- [Exercise goal]:
Could you set down exactly the lines of the data below, starting at the one that holds "1350x626 pixels." and ending at the one that holds "Delete this approval", both included, and only those?

[Saved entries]
──────────

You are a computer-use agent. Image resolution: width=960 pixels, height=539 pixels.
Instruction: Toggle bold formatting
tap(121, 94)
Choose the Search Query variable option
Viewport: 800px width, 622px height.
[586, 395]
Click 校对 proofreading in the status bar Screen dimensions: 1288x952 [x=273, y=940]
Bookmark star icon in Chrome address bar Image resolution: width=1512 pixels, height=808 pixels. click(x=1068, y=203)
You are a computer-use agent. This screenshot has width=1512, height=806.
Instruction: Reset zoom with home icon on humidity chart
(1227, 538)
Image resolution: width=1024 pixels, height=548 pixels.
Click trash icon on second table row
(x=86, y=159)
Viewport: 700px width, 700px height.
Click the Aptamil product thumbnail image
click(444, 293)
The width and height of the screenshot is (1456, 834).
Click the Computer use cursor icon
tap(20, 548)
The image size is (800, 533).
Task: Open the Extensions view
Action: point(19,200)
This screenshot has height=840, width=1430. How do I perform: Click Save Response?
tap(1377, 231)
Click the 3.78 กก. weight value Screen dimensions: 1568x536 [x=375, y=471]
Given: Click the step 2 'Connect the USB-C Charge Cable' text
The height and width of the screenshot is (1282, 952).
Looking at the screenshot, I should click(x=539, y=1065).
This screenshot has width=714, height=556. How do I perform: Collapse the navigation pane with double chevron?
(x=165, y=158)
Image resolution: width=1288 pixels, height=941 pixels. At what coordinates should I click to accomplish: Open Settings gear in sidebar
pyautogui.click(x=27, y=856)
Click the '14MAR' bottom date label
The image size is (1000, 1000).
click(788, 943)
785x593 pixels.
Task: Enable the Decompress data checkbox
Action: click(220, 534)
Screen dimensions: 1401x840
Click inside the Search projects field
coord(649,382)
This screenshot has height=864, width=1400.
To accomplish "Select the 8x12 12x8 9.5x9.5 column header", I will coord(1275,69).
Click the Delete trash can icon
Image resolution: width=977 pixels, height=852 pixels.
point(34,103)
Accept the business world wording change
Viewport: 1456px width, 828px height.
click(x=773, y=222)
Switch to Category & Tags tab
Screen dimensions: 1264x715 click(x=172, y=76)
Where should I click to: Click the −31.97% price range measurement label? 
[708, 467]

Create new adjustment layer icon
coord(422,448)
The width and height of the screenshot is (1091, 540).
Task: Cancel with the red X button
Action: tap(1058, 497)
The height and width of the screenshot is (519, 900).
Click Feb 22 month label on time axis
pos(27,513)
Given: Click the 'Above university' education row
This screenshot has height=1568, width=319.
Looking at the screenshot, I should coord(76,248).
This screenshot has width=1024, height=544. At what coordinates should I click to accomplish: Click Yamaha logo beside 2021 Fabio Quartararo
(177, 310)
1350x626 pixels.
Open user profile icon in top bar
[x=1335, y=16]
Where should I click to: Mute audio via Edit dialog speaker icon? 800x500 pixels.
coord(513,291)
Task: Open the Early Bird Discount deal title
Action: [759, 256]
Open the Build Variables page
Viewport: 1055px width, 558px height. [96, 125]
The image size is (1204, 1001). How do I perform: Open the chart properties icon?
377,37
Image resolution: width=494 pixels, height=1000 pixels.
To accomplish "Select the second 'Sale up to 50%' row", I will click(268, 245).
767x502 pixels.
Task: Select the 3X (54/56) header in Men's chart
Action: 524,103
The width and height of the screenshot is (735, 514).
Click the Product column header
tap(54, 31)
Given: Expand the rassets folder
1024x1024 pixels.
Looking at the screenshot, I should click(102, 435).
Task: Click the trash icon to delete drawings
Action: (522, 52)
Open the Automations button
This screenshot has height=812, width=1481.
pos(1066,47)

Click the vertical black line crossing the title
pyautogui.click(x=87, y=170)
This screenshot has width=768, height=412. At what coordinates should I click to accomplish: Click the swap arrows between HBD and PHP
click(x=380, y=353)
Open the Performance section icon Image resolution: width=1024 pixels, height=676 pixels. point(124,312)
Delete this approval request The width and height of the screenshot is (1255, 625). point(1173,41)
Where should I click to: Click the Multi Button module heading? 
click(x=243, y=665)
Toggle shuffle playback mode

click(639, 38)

──────────

- [Output below]:
1350x626 pixels.
Open user profile icon in top bar
[x=1335, y=16]
Where should I click to: Mute audio via Edit dialog speaker icon? 800x500 pixels.
coord(513,291)
Task: Open the Early Bird Discount deal title
Action: [759, 256]
Open the Build Variables page
Viewport: 1055px width, 558px height. [96, 125]
The image size is (1204, 1001). How do I perform: Open the chart properties icon?
377,37
Image resolution: width=494 pixels, height=1000 pixels.
To accomplish "Select the second 'Sale up to 50%' row", I will click(268, 245).
767x502 pixels.
Task: Select the 3X (54/56) header in Men's chart
Action: 524,103
The width and height of the screenshot is (735, 514).
Click the Product column header
tap(54, 31)
Given: Expand the rassets folder
1024x1024 pixels.
Looking at the screenshot, I should click(102, 435).
Task: Click the trash icon to delete drawings
Action: (522, 52)
Open the Automations button
This screenshot has height=812, width=1481.
pos(1066,47)

Click the vertical black line crossing the title
pyautogui.click(x=87, y=170)
This screenshot has width=768, height=412. At what coordinates should I click to accomplish: Click the swap arrows between HBD and PHP
click(x=380, y=353)
Open the Performance section icon Image resolution: width=1024 pixels, height=676 pixels. point(124,312)
Delete this approval request The width and height of the screenshot is (1255, 625). point(1173,41)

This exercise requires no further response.